If it where my original craftsman home, I would clean up what I already have. It is historical, economic,(your labor is free) and what is the rush anyway.
Folks feel much better after a job well done , that they did, and looks like it was built there. The thicknesses and cutters change in time on newer doors and having the old style will look original. Not to mention the better quality of the older wood, and that it's already acclimated to your home.
I'm old school, and I love the o'l craftsmen homes. They where built for and by Craftsman, by Sears of course. 
Dig in, take your time, put on some tunes and enjoy the fruits of hard work, you may take a while, but you will be rewarded. 
I have been doin it for 25 years. And I'm on this forum to keep that spirit alive.(hard work) 

Go to a Paint store, not a big box , and ask what else there is to use, better strippers and a heat gun come to mind. 
If you are worried about it, also get the old paint tested for lead. This will actually determine your fate.
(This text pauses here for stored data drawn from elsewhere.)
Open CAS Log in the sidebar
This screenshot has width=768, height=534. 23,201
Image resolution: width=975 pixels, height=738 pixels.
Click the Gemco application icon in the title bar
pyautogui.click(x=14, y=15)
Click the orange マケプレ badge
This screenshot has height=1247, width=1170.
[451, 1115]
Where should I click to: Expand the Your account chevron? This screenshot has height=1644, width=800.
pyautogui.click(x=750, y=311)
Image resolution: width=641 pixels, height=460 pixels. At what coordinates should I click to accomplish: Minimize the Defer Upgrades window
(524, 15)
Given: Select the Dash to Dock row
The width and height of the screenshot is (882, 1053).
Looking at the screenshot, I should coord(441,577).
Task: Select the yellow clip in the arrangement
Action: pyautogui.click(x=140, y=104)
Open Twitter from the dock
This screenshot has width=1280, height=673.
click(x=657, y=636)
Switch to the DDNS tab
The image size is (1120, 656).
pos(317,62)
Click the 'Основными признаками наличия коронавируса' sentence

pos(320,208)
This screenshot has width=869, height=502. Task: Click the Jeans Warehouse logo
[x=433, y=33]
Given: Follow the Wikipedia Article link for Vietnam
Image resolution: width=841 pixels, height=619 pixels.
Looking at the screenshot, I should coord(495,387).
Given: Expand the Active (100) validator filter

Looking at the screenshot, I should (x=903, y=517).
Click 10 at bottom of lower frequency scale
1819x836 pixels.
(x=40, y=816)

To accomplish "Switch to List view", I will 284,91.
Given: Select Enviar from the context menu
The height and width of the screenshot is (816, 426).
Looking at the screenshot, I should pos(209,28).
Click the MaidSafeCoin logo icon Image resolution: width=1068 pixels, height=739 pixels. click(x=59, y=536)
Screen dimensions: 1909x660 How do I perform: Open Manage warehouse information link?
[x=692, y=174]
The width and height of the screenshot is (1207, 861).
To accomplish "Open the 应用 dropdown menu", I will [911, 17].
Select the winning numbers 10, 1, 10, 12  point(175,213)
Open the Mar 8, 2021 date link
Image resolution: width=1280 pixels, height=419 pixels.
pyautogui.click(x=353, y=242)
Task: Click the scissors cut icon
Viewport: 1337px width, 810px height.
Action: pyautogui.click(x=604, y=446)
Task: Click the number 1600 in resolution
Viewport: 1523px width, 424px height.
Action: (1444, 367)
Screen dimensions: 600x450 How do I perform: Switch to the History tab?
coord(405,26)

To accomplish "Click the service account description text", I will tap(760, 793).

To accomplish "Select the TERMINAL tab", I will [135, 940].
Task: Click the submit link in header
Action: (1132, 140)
Good luck, I feel your pain, but I also know the old Yogi said, " As soon as I'm done it'll be finished."


----------



## handyguys (Aug 27, 2008)

I agree with inspectorD - You may want to try different strippers and stripping techniques. Also, doors can be sent out to a 'dip stripper'. The only way I would consider replacing them is if they are not original and nothing special.


----------



## Omar40 (Aug 27, 2008)

The doors have minor craftsman details that I would love to keep... I removed all the doors last night which took me about 4 hours because the screws were so heavily painted over.  I stripped one door, it took 4 applications of paint stripper and scraping.  At this point I think I am buying new doors, since I have to spend so much for stripper and it's soo much work.  I am not happy about it, and would much rather be salvaging the doors, but dont think its possible at this point.  Thanks so much for your input!


----------



## pon55 (Oct 24, 2008)

The value of your house will be much higher with the original doors and unpainted woodwork.


----------



## spaz2965 (Oct 24, 2008)

for what you are going to spend on new doors you will never get the same quality that you have now. Like Pon said your house is worth more with the original wood trim unpainted. Don't get frustrated with how much time it takes. You new doors will never look like the old ones, and not near the quality. A good stripper, a little time, a heat gun will do the trick. It is like anything you do, the first one is always the longest, and the more you do the easier they become. I am sure that some friends would be willing to help and they all will lean new things, When the job is done you will enjoy your new home and know all the hard work that you put into it.


----------